### REQUIREMENTS
Format everything from the line containing "Tap the 手机连接设备中" down to the last line of the items as a numbered list, omitting blank lines.
———
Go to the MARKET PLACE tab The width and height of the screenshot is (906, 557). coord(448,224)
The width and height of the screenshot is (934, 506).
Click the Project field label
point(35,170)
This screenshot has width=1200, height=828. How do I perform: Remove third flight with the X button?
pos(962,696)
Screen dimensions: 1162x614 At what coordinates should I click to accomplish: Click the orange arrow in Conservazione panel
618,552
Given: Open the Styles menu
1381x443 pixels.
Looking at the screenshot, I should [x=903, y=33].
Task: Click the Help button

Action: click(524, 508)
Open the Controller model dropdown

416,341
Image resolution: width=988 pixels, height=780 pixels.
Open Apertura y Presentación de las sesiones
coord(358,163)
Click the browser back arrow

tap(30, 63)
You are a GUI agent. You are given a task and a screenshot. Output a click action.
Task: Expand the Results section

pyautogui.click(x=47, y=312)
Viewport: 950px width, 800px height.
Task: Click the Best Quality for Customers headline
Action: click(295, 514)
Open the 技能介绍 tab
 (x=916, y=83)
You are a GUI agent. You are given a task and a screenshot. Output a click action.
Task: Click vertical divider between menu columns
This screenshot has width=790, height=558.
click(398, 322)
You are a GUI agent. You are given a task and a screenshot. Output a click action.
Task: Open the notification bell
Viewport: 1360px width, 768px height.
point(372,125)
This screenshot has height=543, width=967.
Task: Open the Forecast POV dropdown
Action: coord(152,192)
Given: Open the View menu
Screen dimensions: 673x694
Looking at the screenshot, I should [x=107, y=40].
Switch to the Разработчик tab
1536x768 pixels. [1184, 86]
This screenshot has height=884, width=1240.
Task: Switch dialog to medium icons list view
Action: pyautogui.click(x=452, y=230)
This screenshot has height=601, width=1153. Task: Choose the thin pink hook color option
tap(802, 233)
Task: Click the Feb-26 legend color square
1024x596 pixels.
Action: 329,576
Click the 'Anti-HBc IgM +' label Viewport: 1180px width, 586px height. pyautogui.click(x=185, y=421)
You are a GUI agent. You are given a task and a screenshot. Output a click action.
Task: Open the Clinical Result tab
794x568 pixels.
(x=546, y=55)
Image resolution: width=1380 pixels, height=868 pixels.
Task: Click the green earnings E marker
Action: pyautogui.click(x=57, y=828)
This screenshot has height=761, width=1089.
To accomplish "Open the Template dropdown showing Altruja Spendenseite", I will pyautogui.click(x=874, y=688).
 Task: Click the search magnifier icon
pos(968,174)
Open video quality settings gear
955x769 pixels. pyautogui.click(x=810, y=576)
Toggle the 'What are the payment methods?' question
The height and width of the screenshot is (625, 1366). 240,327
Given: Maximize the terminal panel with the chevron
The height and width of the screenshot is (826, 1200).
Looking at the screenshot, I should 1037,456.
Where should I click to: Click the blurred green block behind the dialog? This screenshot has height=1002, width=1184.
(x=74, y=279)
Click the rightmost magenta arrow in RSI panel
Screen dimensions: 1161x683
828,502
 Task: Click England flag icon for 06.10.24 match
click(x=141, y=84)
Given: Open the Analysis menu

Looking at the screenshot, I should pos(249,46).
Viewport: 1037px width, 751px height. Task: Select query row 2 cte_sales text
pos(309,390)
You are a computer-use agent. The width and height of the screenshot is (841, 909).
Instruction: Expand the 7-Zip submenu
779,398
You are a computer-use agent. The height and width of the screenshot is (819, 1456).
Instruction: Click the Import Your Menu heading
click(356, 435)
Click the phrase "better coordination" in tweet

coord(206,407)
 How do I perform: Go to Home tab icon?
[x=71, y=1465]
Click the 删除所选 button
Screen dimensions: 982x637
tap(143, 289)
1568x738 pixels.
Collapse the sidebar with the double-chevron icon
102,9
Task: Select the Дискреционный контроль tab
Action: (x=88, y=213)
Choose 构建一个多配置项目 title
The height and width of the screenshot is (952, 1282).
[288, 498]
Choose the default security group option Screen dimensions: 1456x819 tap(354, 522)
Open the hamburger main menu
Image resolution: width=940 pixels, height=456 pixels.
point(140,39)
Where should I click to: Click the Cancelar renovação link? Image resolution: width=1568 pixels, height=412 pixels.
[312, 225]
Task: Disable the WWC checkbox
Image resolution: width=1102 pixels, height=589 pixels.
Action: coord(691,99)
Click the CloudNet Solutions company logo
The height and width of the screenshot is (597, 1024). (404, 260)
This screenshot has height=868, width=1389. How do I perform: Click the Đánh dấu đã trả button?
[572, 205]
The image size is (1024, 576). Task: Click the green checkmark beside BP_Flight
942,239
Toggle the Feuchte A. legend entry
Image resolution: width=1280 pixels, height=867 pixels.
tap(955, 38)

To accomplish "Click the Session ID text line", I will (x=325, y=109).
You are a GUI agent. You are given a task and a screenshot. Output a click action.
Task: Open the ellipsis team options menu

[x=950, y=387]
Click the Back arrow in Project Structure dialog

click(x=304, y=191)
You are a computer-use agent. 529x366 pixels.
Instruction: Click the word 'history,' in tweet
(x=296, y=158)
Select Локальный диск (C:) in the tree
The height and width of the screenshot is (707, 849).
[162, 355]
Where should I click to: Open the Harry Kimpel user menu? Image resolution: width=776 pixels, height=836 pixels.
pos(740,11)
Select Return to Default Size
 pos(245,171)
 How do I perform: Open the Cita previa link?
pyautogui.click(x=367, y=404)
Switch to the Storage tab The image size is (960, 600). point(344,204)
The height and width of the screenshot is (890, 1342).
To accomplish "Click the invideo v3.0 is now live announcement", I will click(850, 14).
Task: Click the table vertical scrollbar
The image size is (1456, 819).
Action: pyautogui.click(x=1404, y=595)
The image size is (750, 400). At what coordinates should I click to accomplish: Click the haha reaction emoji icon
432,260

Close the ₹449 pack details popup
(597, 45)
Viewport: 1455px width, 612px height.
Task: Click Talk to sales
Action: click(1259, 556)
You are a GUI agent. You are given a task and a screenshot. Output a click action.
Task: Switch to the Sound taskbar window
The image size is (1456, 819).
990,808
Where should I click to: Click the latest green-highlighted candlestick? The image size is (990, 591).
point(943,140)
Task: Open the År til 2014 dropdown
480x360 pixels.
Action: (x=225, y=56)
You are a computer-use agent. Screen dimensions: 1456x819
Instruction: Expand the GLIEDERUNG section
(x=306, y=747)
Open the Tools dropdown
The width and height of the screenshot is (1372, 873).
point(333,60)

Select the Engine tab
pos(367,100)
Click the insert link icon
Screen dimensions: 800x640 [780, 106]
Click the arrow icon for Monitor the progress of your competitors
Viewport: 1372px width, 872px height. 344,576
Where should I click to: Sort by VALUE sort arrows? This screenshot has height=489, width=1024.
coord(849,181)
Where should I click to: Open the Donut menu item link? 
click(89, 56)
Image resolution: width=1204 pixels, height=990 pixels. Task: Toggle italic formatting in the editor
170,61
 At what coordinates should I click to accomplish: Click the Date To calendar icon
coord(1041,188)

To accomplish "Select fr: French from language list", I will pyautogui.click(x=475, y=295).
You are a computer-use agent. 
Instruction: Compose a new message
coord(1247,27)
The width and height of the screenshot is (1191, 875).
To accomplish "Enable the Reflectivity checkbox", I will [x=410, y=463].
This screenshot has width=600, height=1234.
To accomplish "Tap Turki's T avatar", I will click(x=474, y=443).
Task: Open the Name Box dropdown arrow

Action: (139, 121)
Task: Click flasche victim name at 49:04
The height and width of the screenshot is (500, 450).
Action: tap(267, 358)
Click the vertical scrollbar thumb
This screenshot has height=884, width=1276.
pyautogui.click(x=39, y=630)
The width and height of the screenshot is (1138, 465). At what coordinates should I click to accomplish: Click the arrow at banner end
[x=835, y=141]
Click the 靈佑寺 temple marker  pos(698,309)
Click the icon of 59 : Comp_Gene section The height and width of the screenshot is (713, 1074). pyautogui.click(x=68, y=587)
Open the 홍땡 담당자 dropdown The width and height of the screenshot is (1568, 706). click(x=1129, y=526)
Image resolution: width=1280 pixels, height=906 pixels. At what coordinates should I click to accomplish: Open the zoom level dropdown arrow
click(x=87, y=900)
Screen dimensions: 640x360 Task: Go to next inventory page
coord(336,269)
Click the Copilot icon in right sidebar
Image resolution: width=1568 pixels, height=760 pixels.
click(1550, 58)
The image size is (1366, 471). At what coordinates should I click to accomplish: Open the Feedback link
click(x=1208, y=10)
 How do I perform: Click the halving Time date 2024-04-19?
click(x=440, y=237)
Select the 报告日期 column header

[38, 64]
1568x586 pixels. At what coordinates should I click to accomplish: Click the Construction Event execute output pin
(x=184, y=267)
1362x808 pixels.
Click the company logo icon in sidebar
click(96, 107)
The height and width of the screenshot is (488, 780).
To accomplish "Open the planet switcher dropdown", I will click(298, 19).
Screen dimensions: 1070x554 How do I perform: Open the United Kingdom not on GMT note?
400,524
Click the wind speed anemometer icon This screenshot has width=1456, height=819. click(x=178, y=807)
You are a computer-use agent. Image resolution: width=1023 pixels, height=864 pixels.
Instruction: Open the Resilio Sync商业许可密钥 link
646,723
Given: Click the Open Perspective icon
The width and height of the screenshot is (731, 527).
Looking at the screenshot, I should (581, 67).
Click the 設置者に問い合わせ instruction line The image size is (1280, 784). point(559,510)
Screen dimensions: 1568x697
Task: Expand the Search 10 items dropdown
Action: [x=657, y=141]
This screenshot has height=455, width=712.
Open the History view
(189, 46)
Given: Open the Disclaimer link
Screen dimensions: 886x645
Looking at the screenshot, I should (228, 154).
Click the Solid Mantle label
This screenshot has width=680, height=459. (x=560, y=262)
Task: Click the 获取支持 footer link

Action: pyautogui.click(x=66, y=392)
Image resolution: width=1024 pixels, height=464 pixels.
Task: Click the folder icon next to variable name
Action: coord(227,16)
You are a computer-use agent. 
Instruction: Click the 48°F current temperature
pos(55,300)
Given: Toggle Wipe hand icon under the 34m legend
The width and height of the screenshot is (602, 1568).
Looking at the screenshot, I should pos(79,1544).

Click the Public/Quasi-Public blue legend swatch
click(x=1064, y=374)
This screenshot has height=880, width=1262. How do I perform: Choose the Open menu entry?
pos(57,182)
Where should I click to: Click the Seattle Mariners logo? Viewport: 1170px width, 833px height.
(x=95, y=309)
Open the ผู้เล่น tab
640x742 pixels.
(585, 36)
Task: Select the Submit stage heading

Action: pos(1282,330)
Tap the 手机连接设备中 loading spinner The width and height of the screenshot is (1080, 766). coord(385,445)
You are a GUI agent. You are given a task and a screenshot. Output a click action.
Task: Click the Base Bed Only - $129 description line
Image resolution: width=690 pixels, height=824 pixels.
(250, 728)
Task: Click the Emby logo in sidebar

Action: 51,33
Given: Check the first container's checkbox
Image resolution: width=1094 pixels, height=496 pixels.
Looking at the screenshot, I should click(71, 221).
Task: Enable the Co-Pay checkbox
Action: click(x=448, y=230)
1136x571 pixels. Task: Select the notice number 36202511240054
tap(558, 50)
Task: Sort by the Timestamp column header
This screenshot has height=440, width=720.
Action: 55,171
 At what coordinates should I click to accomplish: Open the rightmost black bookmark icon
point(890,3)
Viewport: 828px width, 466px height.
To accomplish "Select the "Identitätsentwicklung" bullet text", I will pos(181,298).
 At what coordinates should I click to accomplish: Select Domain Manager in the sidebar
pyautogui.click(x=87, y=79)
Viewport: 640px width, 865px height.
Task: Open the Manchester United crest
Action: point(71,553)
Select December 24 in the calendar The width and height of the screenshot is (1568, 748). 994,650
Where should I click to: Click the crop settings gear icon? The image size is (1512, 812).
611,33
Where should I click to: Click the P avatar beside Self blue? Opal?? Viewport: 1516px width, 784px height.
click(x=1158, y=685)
———
### SOLUTION FOR THIS EXERCISE
1. Tap the 手机连接设备中 loading spinner The width and height of the screenshot is (1080, 766). coord(385,445)
2. You are a GUI agent. You are given a task and a screenshot. Output a click action.
3. Task: Click the Base Bed Only - $129 description line
4. Image resolution: width=690 pixels, height=824 pixels.
5. (250, 728)
6. Task: Click the Emby logo in sidebar
7. Action: 51,33
8. Given: Check the first container's checkbox
9. Image resolution: width=1094 pixels, height=496 pixels.
10. Looking at the screenshot, I should click(71, 221).
11. Task: Enable the Co-Pay checkbox
12. Action: click(x=448, y=230)
13. 1136x571 pixels. Task: Select the notice number 36202511240054
14. tap(558, 50)
15. Task: Sort by the Timestamp column header
16. This screenshot has height=440, width=720.
17. Action: 55,171
18.  At what coordinates should I click to accomplish: Open the rightmost black bookmark icon
19. point(890,3)
20. Viewport: 828px width, 466px height.
21. To accomplish "Select the "Identitätsentwicklung" bullet text", I will pos(181,298).
22.  At what coordinates should I click to accomplish: Select Domain Manager in the sidebar
23. pyautogui.click(x=87, y=79)
24. Viewport: 640px width, 865px height.
25. Task: Open the Manchester United crest
26. Action: point(71,553)
27. Select December 24 in the calendar The width and height of the screenshot is (1568, 748). 994,650
28. Where should I click to: Click the crop settings gear icon? The image size is (1512, 812).
29. 611,33
30. Where should I click to: Click the P avatar beside Self blue? Opal?? Viewport: 1516px width, 784px height.
31. click(x=1158, y=685)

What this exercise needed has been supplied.